Wednesday, 26 April 2017

Sensory Deprivation

Sensory deprivation has been a blog topic and is mentioned by Stieg Larsson who notes that:

it is inhumane according to the Geneva Convention;
dictatorships have used it for brainwashing;
it may have been inflicted on the prisoners in the Moscow show trials.

Thus, there is a parallel between an alien prisoner of Dominic Flandry and Larsson's Lisbeth Salander. However, Lisbeth is confined in a room free of stimuli, containing only a bed and a restraining belt. Inhumane though this is, I question whether she is right to equate it with sensory deprivation in the full sense.


  1. Kaor, Paul!

    Thanks for the link to my article "Sensory Deprivation" and the combox comments. I do have a few comments to make.

    DOES the Geneva Conventions explicitly condemn sensory deprivation? And how is that term even defined?
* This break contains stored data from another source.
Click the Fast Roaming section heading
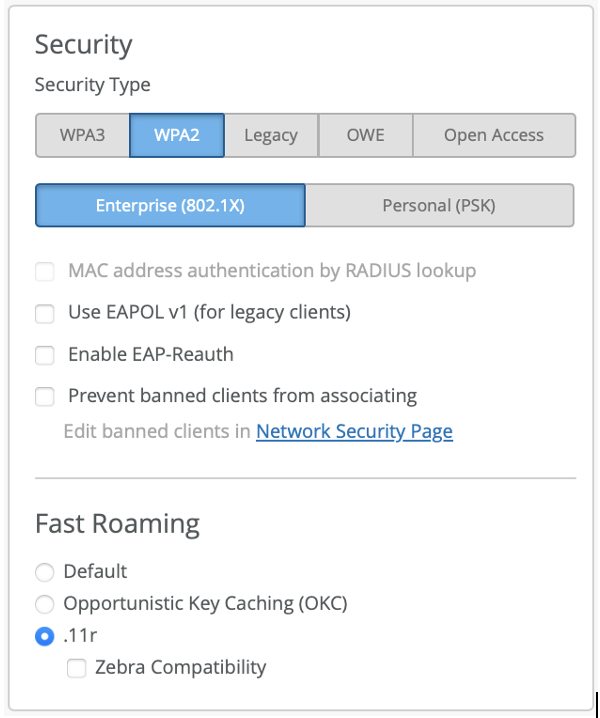Screen dimensions: 600x718 (x=117, y=524)
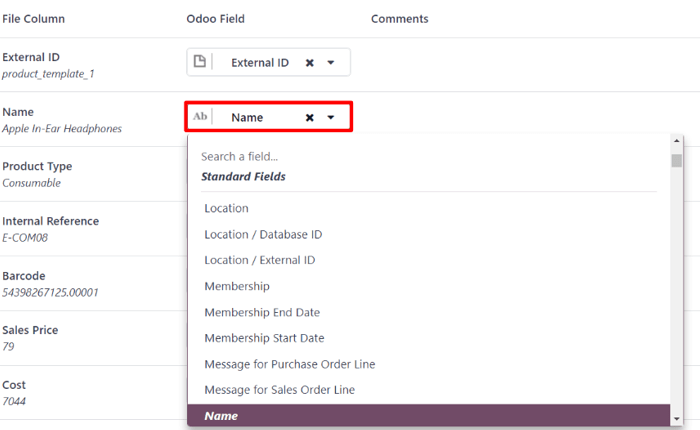700x430 pixels.
Task: Choose Membership End Date option
Action: (262, 312)
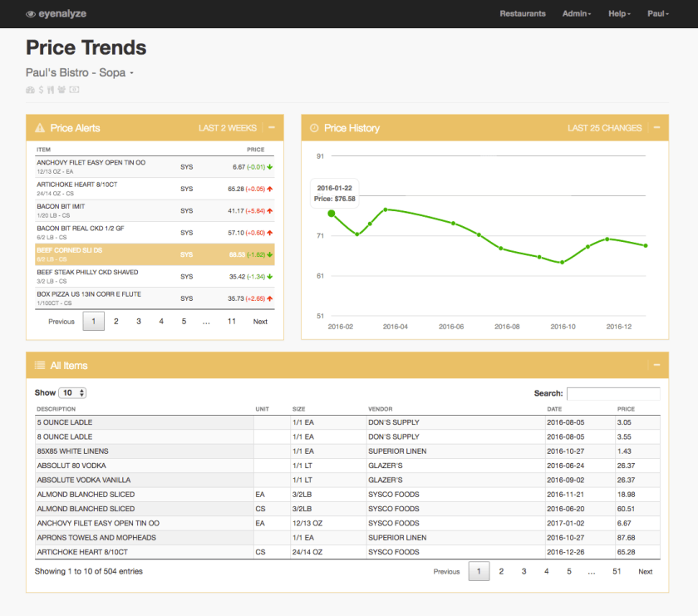The width and height of the screenshot is (698, 616).
Task: Select the Restaurants menu item
Action: coord(523,13)
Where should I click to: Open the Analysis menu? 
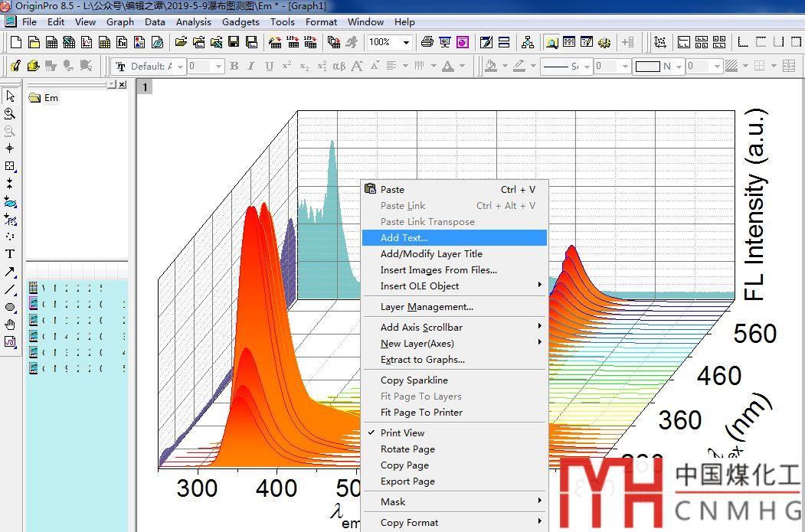click(x=193, y=22)
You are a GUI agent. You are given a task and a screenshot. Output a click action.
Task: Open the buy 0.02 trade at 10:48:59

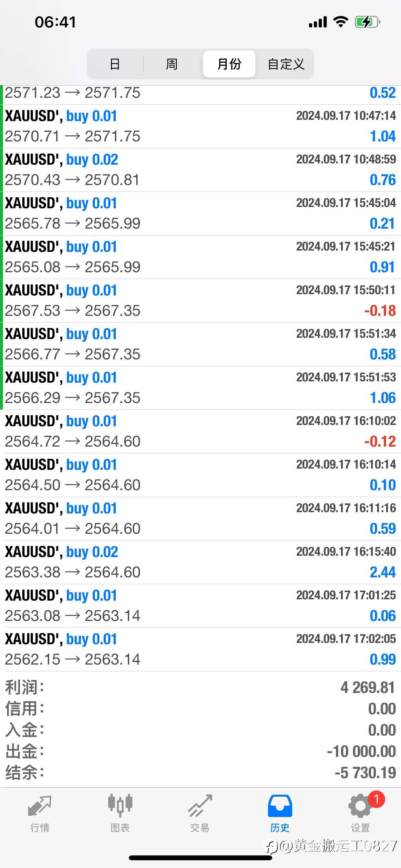(201, 170)
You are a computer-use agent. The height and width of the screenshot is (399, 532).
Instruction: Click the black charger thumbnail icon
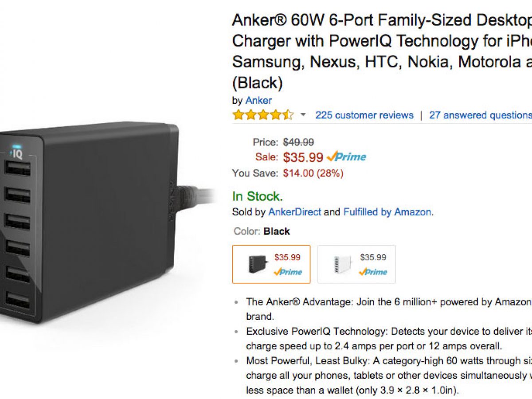258,265
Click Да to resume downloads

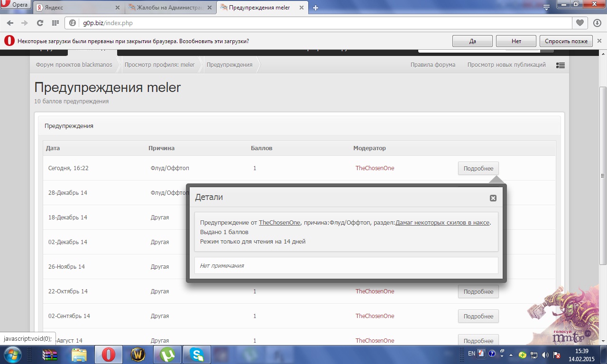[x=472, y=41]
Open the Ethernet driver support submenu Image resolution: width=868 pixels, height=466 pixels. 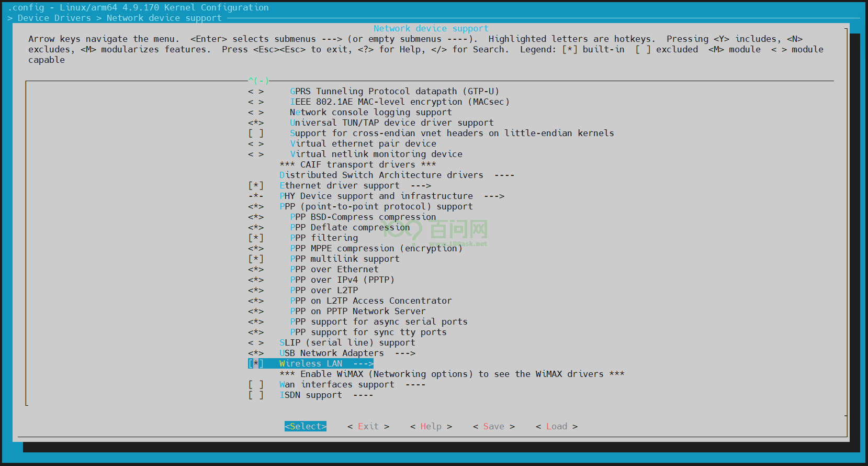click(x=355, y=185)
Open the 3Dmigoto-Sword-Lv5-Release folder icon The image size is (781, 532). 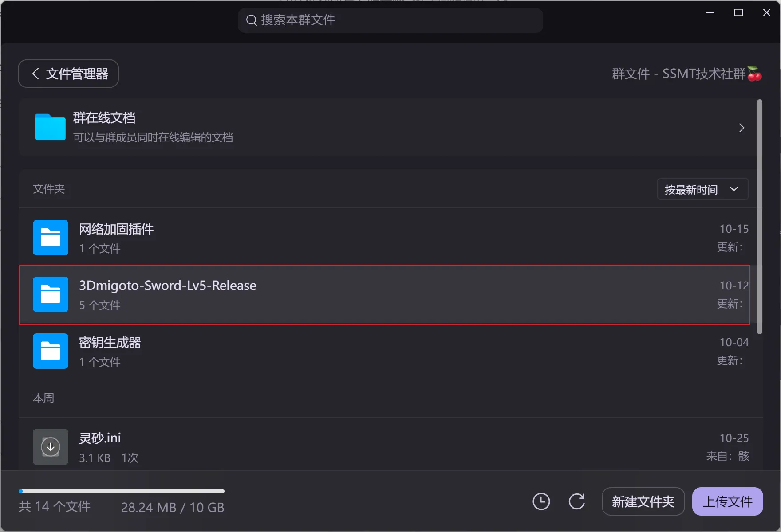(50, 294)
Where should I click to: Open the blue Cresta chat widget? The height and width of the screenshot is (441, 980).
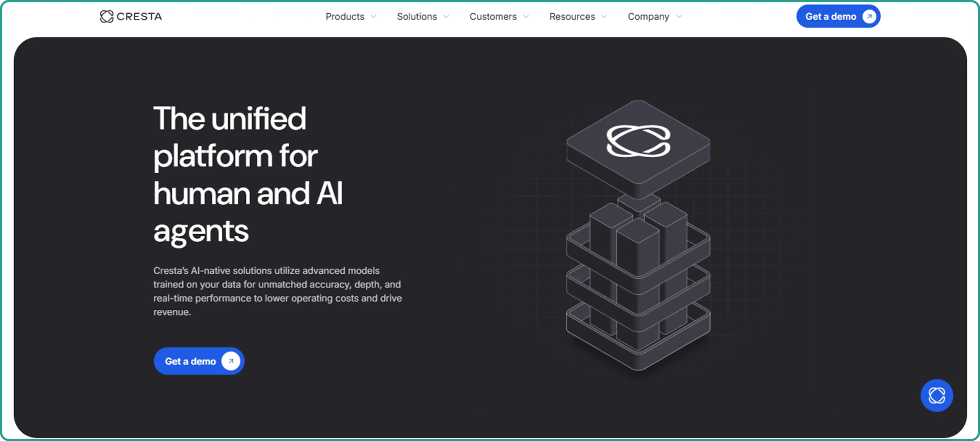(936, 395)
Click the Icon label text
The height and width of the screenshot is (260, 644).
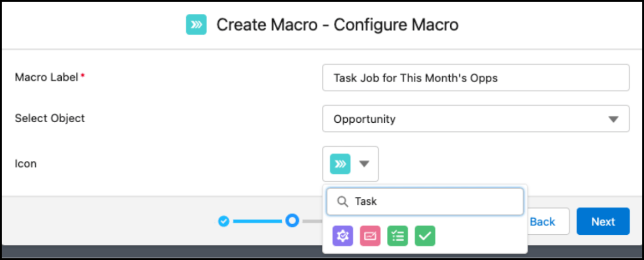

Frankly, I have my doubts that many people defined sensory deprivation as carefully as did PA in WE CLAIM THESE STARS.

    I do agree that to use sensory deprivation to make people say things they don't believe in or know to be false is indisputably wrong. Yes, the description of Salander's case does not satisfactorily fit the definition of sensory deprivation. It reminded me more of how the invading aliens in Niven/Pournelle's FOOTFALL kept a human prisoner unwilling to cooperate with them isolated in a cell for sixty days.

    And as you and readers know my article I am not sure sensory deprivation, as defined and used with the care shown by Dominic Flandry, is always and under all circumstances unethical to use. I urge interested readers to read the linked article and the combox comments. And to deposit their own comments!


    1. Sean,
      I don't know the details of the Geneva Convention.

    2. Kaor, Paul!

      And I don't even know if the Geneva Conventions on the laws and customs of war even mentions torture! But it would be easy enough to find out.


    3. Sean,
      I found this:

    4. Kaor, Paul!

      Thanks! I googled and discovered the Fourth Geneva Convention of 1949 prohibited the use of torture. Which was reaffirmed and extended to internal insurrections and civil wars by the Second Protocol to the Conventions in 1977.